Celadon pottery, with its characteristic clear jade color and elegant curves, originated in China as long as 2,000 years ago. The glazing process was perfected through precisely mixed clay, wood ash glaze, and double firing in a specially sealed kiln. The valuable celadon pottery of ancient Korea, China, Japan, and Thailand are preserved in many museums and cultural centers.
All earthenware begins as wet, molded clay that can be fired with or without glaze. Yet celadon pottery bakes twice in a kiln to give it that unique color and sheen. Early potters found that special river clay kept its shape and also supported glaze. First they formed the shape of the vase, bowl or box. Then the plain object was fired in a large kiln at 1400° F (750° C). After the piece hardened, it was removed and coated with a glaze rich in calcium carbonate. Returning to the kiln for a second firing at 2400° F (1300° C), the muddy glaze fired to a gorgeous sage green.

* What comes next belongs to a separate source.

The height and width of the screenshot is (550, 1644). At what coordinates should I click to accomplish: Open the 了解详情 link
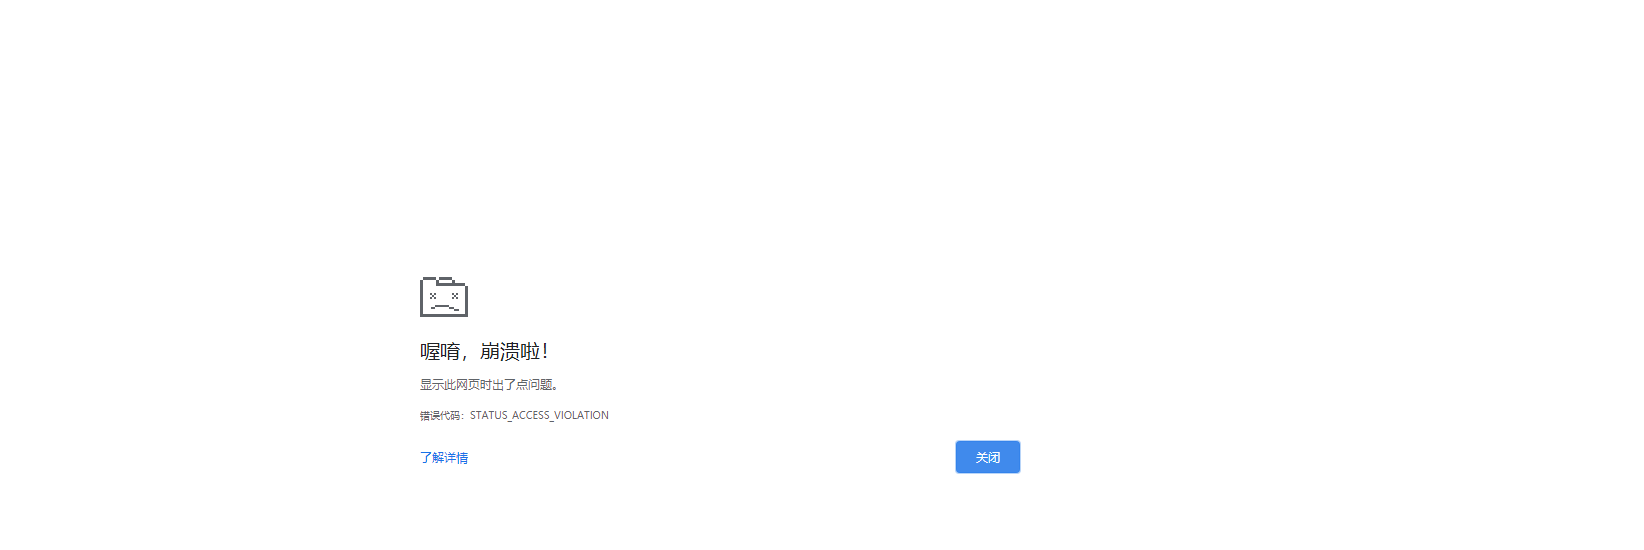(444, 458)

Ceramicists had to be very careful about the temperature of the kiln. No thermometers existed and still they could keep the chamber at an even temperature for hours, only using wood for fuel. Also, the kiln had to be airtight to control the amount of oxygen present. The second firing needed low amounts of oxygen and a higher concentration of carbon monoxide and carbon dioxide. Otherwise, the clear glaze would oxidize into a murky brown. Tiny crackles, called "crazing," are original to the glaze and don't devalue the finish.
Celadon from Korea represented the finest work of artisans. Under King Injong and Uijong, during the 9th and 10th century, jade and celadon symbolized an afterlife full of wealth, peace, and honor. During that Koryo Dynasty, ceramicists developed intricate methods of clay inlay called saggam, probably inspired by lacquer and metal inlay. To achieve designs of flowers, cranes, clouds, and willow branches, the outlines were carved out of the pot. Then, clay of another color was smoothed into the crevices. White clay stayed bright white during firing while red clay turned an inky black.
Modern technology has never improved upon these flawless pieces. Although rare, celadon from the Koryo Dynasty exhibits some of the most practiced and perfected techniques of any culture. The bowls, vases, boxes, and jugs that were once displayed in Korean courts and temples have been moved to museums throughout Asia and Europe.